How, he wondered, were they coordinating the attack? The only possibility that made any sense was that they were using a widely distributed network, one resident in all or most of the Web devices, which must be communicating with one another somehow. If that mode of communications could be discovered, perhaps the human forces would have the key to again penetrate the enemy force and shut it down.

For another hour, Dev watched the battle, continuing to try to reach the Overmind every few moments, and failing each time.

Damn it, what should I do?
He felt an agonizing vacillation. He needed to return to Nova Aquila and let the people there know what was happening. He needed, too, to link up with other human forces, Imperial and Confederation. He would be able to help coordinate their arrival, and—as he’d done when he’d been part of the DalRiss explorer fleet for all of those years—he’d be able to provide navigational data for their cityship Achievers.

But to leave the battle
now…

The solution was almost laughably simple… but it struck him with hammerblow force. It was quite possible, Dev realized, for him to literally be in two places at once.

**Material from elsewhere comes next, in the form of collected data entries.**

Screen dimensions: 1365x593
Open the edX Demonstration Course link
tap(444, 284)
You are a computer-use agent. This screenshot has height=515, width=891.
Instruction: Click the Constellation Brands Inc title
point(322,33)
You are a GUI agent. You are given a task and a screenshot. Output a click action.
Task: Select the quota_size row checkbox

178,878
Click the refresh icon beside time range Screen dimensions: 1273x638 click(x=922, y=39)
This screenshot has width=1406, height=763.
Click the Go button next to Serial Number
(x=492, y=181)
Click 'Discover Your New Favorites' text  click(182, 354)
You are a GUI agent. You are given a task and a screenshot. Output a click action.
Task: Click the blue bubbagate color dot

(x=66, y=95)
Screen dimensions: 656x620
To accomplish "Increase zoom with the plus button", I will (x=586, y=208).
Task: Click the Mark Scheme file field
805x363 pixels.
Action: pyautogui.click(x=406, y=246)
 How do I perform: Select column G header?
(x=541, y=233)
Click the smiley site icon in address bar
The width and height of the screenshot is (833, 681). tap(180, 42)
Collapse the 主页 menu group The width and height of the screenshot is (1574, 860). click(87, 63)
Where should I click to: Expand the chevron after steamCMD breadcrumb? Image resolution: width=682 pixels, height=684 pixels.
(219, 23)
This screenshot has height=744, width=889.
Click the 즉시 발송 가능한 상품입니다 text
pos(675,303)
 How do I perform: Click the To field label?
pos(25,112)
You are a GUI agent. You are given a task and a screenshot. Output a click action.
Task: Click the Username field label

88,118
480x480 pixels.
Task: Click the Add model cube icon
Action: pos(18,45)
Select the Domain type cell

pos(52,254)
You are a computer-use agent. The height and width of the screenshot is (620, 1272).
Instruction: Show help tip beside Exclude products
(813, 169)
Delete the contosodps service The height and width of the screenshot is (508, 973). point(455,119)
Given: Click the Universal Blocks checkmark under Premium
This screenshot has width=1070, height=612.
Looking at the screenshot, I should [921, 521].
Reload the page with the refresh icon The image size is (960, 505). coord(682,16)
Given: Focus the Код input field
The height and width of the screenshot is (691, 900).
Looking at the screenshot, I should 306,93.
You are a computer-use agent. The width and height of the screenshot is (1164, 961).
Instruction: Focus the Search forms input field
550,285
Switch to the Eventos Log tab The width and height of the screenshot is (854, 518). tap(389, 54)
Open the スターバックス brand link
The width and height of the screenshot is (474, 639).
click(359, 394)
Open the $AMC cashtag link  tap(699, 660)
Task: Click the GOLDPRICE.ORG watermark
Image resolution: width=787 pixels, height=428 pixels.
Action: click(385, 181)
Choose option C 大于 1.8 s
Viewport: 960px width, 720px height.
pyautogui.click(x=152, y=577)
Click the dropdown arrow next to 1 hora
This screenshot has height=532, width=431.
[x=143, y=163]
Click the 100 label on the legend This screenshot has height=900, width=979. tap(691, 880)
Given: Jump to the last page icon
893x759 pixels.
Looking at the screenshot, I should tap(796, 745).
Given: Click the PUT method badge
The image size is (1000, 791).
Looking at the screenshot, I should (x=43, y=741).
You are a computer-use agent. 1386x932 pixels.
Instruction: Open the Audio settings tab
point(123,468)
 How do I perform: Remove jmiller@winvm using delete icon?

He was currently resident in the Hachiman Defense Facility at Aristarchus, on the surface of Earth’s Moon. Hachiman was a sprawling complex of domes and half-buried hab modules, interconnected by subsurface tunnels and mag-lev transport tubes. Buried deep beneath the lunar regolith near the center of the station was the Hachiman Command Control Center, an enormous, artificial cavern that included the heavily armored base headquarters, with multiple I2C links extending throughout the Solar System and to several other nearby stars, as well as a direct link with Tenno Kyuden itself. While the Imperial Staff Command Headquarters at Tenno Kyuden was technically the command center for the entire Imperial military, Hachiman was the actual operations center, coordinating intelligence from literally thousands of sources, correlating it, and providing the ISCH with a streamlined image of what was actually going on.

The computer center for Hachiman, located directly beneath the HC
3
, was built around a system that was, arguably, the fastest and most powerful computer ever designed. Called Quantum K5050
Oki-Okasan
—the Nihongo meant very roughly “Big Mother”—it was the latest generation of what was generally called the quantum computer, a processor that used the Uncertainty Principle regarding where an electron was at any given instant to create alternate but simultaneous paths of electronic reasoning in a way eerily similar to the functioning of the human brain.

Once, centuries before, the quantum computer had promised to be the most likely route to the development of true artificial intelligence—computers as self-aware and at least as intelligent as humans. In fact, that route had proven to be far more complex than even its creators had ever envisioned; artificial intelligence, when it had been developed in the mid-twenty-first century, had been achieved through increasingly sophisticated software. Oki-Okasan was not self-aware, but some hundreds of AI programs were running simultaneously within its vast, electronic memory, with Dev an undetected extra guest. Swiftly, he began replicating himself.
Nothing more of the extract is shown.